(Saved data entries)
+ + + +

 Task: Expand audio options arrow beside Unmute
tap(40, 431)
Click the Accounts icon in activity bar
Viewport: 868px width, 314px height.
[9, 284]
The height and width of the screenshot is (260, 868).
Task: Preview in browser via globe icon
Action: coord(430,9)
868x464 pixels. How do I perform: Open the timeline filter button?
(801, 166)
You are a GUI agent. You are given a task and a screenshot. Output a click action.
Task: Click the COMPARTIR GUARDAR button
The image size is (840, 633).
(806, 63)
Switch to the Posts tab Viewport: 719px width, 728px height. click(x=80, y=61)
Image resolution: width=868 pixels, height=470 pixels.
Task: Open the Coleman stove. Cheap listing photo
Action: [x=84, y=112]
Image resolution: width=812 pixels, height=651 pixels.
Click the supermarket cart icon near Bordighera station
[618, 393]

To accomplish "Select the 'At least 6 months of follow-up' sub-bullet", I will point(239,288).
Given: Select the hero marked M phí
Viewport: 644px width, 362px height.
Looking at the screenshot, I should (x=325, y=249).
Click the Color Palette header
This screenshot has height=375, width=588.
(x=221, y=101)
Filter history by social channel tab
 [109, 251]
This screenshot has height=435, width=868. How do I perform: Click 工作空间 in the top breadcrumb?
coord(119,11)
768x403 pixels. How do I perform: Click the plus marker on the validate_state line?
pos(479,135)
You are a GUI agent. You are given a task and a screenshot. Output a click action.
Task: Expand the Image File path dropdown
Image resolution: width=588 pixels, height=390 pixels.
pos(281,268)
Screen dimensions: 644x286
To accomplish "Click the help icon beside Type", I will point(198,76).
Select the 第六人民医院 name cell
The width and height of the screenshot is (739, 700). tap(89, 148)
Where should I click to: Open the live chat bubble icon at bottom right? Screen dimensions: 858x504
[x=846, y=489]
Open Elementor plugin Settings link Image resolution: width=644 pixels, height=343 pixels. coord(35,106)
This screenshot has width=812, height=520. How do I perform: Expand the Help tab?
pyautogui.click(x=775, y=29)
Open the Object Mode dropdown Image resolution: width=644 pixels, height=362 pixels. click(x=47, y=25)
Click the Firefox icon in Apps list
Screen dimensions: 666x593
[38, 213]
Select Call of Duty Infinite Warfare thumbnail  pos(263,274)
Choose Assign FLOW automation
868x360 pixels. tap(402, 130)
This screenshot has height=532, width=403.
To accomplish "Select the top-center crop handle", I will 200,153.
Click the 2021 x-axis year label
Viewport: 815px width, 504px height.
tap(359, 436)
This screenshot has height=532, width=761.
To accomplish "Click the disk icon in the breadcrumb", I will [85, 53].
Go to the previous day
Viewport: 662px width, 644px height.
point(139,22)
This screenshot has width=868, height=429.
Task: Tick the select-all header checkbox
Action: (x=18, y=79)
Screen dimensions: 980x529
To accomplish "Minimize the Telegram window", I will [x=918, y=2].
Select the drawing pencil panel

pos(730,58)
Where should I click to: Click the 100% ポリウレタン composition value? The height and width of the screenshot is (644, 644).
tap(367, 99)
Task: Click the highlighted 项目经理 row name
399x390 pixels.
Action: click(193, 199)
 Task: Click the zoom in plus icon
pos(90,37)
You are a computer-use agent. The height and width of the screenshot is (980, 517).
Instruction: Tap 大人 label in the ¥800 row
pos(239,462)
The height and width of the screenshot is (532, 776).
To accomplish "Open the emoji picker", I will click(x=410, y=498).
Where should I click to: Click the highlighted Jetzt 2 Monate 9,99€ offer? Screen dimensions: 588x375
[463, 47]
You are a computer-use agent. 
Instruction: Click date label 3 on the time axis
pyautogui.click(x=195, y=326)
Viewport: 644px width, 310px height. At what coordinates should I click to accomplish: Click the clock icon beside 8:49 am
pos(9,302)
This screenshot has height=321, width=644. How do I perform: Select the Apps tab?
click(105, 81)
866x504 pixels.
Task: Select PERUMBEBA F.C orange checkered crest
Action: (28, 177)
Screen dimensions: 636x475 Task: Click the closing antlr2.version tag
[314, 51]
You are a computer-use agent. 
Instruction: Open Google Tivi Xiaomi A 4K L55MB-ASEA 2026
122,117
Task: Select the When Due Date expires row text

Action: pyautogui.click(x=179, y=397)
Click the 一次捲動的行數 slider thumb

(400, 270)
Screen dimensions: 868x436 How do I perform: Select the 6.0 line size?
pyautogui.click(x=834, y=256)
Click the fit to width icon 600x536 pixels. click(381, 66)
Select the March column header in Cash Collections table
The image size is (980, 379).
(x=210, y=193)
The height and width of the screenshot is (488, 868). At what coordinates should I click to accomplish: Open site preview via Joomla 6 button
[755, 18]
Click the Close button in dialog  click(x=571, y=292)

+ + + +

_Exercise_. Each record is to be repeated exactly.

_Solution for this problem_.
 Task: Expand audio options arrow beside Unmute
tap(40, 431)
Click the Accounts icon in activity bar
Viewport: 868px width, 314px height.
[9, 284]
The height and width of the screenshot is (260, 868).
Task: Preview in browser via globe icon
Action: coord(430,9)
868x464 pixels. How do I perform: Open the timeline filter button?
(801, 166)
You are a GUI agent. You are given a task and a screenshot. Output a click action.
Task: Click the COMPARTIR GUARDAR button
The image size is (840, 633).
(806, 63)
Switch to the Posts tab Viewport: 719px width, 728px height. click(x=80, y=61)
Image resolution: width=868 pixels, height=470 pixels.
Task: Open the Coleman stove. Cheap listing photo
Action: [x=84, y=112]
Image resolution: width=812 pixels, height=651 pixels.
Click the supermarket cart icon near Bordighera station
[618, 393]

To accomplish "Select the 'At least 6 months of follow-up' sub-bullet", I will point(239,288).
Given: Select the hero marked M phí
Viewport: 644px width, 362px height.
Looking at the screenshot, I should (x=325, y=249).
Click the Color Palette header
This screenshot has height=375, width=588.
(x=221, y=101)
Filter history by social channel tab
 [109, 251]
This screenshot has height=435, width=868. How do I perform: Click 工作空间 in the top breadcrumb?
coord(119,11)
768x403 pixels. How do I perform: Click the plus marker on the validate_state line?
pos(479,135)
You are a GUI agent. You are given a task and a screenshot. Output a click action.
Task: Expand the Image File path dropdown
Image resolution: width=588 pixels, height=390 pixels.
pos(281,268)
Screen dimensions: 644x286
To accomplish "Click the help icon beside Type", I will point(198,76).
Select the 第六人民医院 name cell
The width and height of the screenshot is (739, 700). tap(89, 148)
Where should I click to: Open the live chat bubble icon at bottom right? Screen dimensions: 858x504
[x=846, y=489]
Open Elementor plugin Settings link Image resolution: width=644 pixels, height=343 pixels. coord(35,106)
This screenshot has width=812, height=520. How do I perform: Expand the Help tab?
pyautogui.click(x=775, y=29)
Open the Object Mode dropdown Image resolution: width=644 pixels, height=362 pixels. click(x=47, y=25)
Click the Firefox icon in Apps list
Screen dimensions: 666x593
[38, 213]
Select Call of Duty Infinite Warfare thumbnail  pos(263,274)
Choose Assign FLOW automation
868x360 pixels. tap(402, 130)
This screenshot has height=532, width=403.
To accomplish "Select the top-center crop handle", I will 200,153.
Click the 2021 x-axis year label
Viewport: 815px width, 504px height.
tap(359, 436)
This screenshot has height=532, width=761.
To accomplish "Click the disk icon in the breadcrumb", I will [85, 53].
Go to the previous day
Viewport: 662px width, 644px height.
point(139,22)
This screenshot has width=868, height=429.
Task: Tick the select-all header checkbox
Action: (x=18, y=79)
Screen dimensions: 980x529
To accomplish "Minimize the Telegram window", I will [x=918, y=2].
Select the drawing pencil panel

pos(730,58)
Where should I click to: Click the 100% ポリウレタン composition value? The height and width of the screenshot is (644, 644).
tap(367, 99)
Task: Click the highlighted 项目经理 row name
399x390 pixels.
Action: click(193, 199)
 Task: Click the zoom in plus icon
pos(90,37)
You are a computer-use agent. The height and width of the screenshot is (980, 517).
Instruction: Tap 大人 label in the ¥800 row
pos(239,462)
The height and width of the screenshot is (532, 776).
To accomplish "Open the emoji picker", I will click(x=410, y=498).
Where should I click to: Click the highlighted Jetzt 2 Monate 9,99€ offer? Screen dimensions: 588x375
[463, 47]
You are a computer-use agent. 
Instruction: Click date label 3 on the time axis
pyautogui.click(x=195, y=326)
Viewport: 644px width, 310px height. At what coordinates should I click to accomplish: Click the clock icon beside 8:49 am
pos(9,302)
This screenshot has height=321, width=644. How do I perform: Select the Apps tab?
click(105, 81)
866x504 pixels.
Task: Select PERUMBEBA F.C orange checkered crest
Action: (28, 177)
Screen dimensions: 636x475 Task: Click the closing antlr2.version tag
[314, 51]
You are a computer-use agent. 
Instruction: Open Google Tivi Xiaomi A 4K L55MB-ASEA 2026
122,117
Task: Select the When Due Date expires row text

Action: pyautogui.click(x=179, y=397)
Click the 一次捲動的行數 slider thumb

(400, 270)
Screen dimensions: 868x436 How do I perform: Select the 6.0 line size?
pyautogui.click(x=834, y=256)
Click the fit to width icon 600x536 pixels. click(381, 66)
Select the March column header in Cash Collections table
The image size is (980, 379).
(x=210, y=193)
The height and width of the screenshot is (488, 868). At what coordinates should I click to accomplish: Open site preview via Joomla 6 button
[755, 18]
Click the Close button in dialog  click(x=571, y=292)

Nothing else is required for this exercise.